Using the word "give" as the filter, copy each matching line from the records.

========

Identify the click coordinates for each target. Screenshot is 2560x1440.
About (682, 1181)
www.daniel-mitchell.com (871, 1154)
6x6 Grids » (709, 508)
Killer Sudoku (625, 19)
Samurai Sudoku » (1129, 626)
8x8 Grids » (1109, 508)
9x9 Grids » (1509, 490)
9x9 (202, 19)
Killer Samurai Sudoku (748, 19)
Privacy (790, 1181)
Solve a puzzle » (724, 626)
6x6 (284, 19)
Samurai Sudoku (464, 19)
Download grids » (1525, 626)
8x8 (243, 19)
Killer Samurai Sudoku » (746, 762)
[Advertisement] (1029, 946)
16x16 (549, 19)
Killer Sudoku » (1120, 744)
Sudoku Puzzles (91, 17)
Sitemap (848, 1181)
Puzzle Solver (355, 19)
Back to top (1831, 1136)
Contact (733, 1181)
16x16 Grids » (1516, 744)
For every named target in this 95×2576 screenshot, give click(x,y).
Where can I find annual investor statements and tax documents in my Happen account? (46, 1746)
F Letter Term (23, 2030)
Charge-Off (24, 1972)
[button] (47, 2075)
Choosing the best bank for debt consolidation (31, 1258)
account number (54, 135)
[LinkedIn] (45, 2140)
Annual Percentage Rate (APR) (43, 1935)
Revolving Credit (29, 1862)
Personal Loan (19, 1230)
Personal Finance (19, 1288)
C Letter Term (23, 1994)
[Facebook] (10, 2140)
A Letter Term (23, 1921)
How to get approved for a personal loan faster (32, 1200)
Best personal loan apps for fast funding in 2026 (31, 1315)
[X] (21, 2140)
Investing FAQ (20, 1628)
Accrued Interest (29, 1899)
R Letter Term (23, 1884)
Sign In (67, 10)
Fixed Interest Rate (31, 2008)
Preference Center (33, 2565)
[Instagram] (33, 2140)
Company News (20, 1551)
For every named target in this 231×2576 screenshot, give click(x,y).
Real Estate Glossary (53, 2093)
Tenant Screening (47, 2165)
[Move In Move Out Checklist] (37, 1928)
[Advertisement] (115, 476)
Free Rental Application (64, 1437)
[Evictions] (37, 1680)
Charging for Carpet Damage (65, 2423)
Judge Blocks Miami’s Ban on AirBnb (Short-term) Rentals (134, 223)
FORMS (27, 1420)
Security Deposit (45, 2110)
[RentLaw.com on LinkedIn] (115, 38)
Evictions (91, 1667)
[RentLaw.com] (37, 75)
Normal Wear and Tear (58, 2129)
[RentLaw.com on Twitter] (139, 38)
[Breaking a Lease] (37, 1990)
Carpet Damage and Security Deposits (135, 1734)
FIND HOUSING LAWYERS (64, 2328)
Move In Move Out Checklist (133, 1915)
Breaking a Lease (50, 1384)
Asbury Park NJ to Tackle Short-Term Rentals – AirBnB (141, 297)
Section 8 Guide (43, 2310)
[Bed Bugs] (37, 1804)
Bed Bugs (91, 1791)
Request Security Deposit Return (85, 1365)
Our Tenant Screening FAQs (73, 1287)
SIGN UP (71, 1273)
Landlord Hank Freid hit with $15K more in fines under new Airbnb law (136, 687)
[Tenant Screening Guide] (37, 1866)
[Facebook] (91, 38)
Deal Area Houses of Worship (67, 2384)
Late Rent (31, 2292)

========

Result of this exercise:
For every named target in this 95×2576 screenshot, give click(x,y).
For every named target in this 231×2576 screenshot, give click(x,y).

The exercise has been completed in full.